— Requirement —
Could you recast the material as a Markdown table with the columns Row and Line, starting with the line that contains "Find the location" and going through the end of the material? Skip blank lines and leave the pictures out.

╭─ Entries supplied

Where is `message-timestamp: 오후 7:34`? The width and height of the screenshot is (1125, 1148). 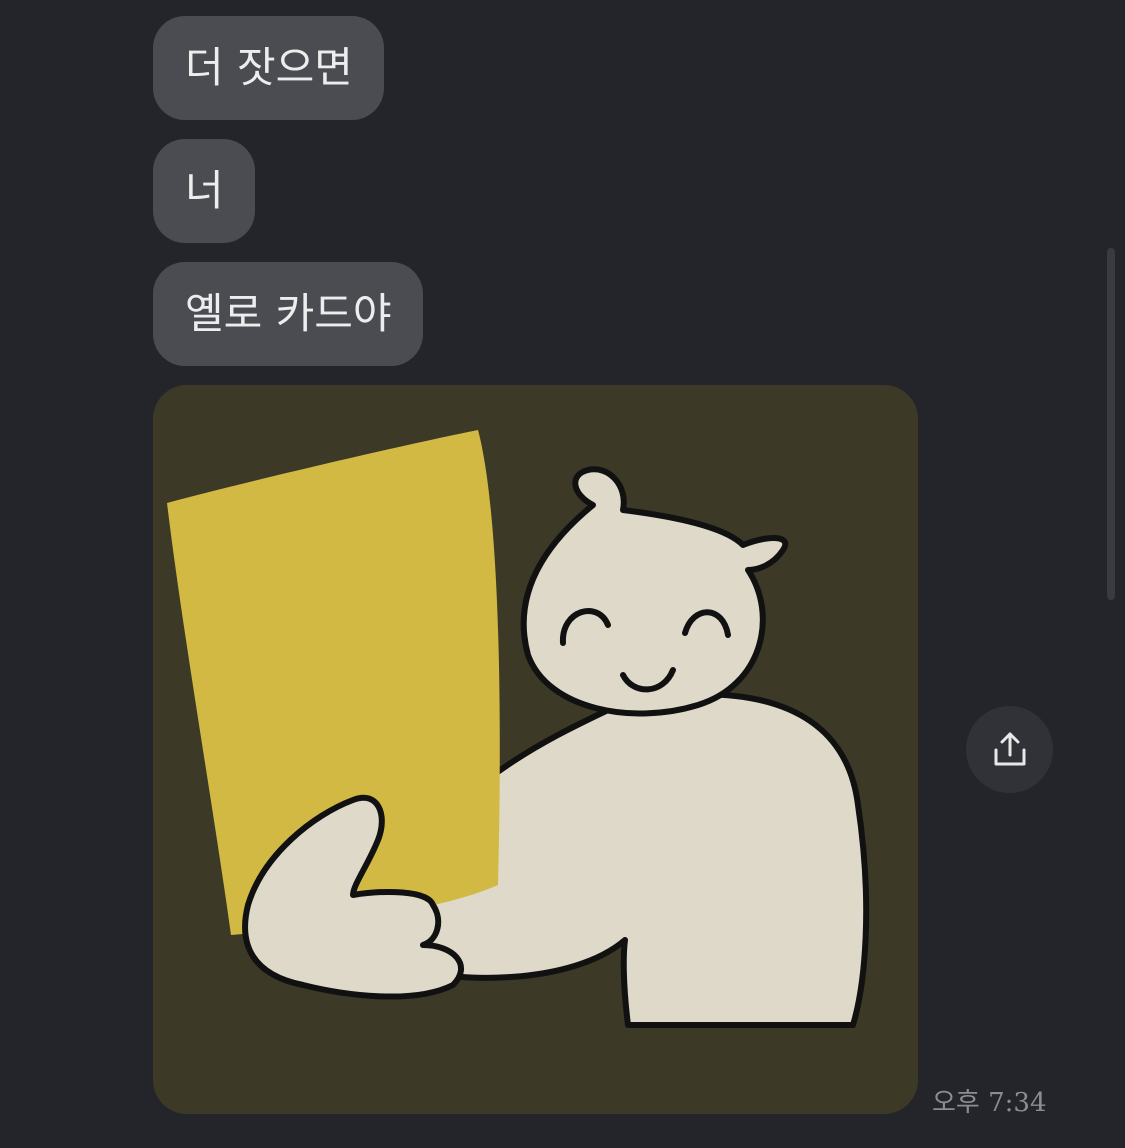
message-timestamp: 오후 7:34 is located at coordinates (990, 1103).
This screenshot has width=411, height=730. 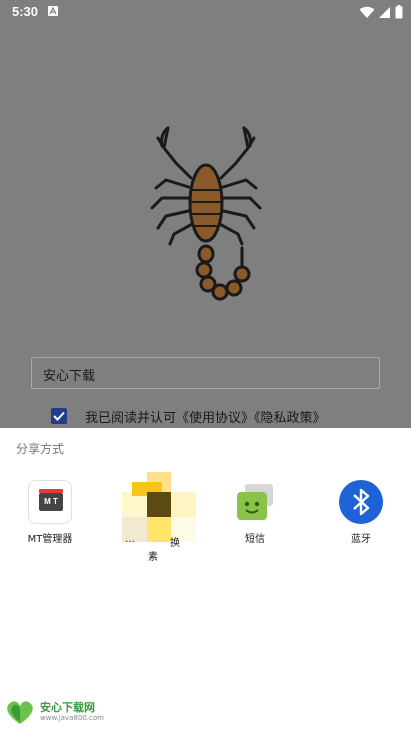 What do you see at coordinates (70, 376) in the screenshot?
I see `name-input-value: 安心下载` at bounding box center [70, 376].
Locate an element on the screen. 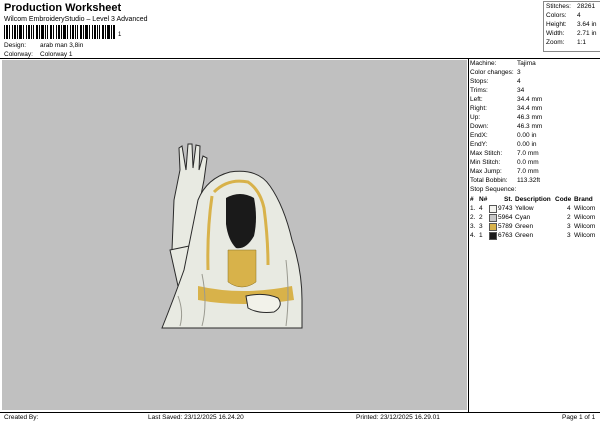 Image resolution: width=600 pixels, height=424 pixels. footer-printed: Printed: 23/12/2025 16.29.01 is located at coordinates (398, 418).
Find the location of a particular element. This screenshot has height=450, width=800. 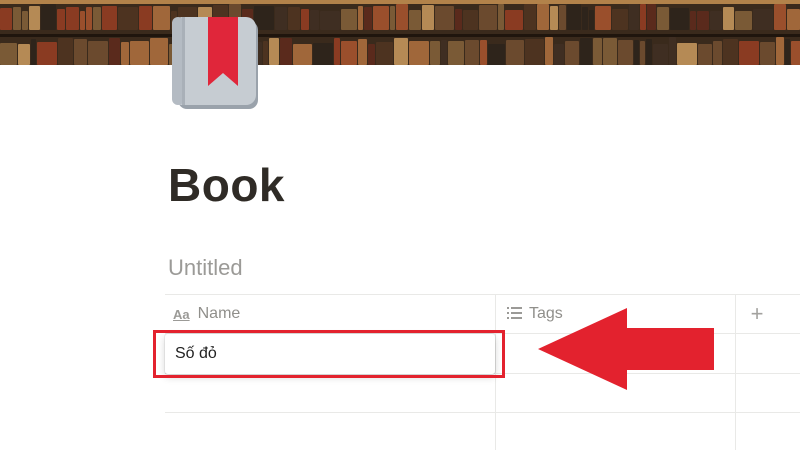

column-divider is located at coordinates (736, 372).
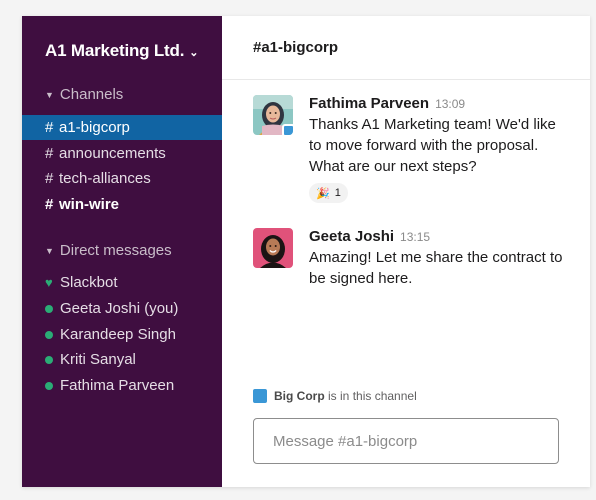 The width and height of the screenshot is (596, 500). What do you see at coordinates (406, 441) in the screenshot?
I see `message-input` at bounding box center [406, 441].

╰─

— Solution below —
| Row | Line |
|---|---|
| 1 | Find the location of a particular element. This screenshot has height=450, width=800.  |
| 2 | column-divider is located at coordinates (736, 372). |
| 3 |  The width and height of the screenshot is (596, 500). What do you see at coordinates (406, 441) in the screenshot? |
| 4 | I see `message-input` at bounding box center [406, 441]. |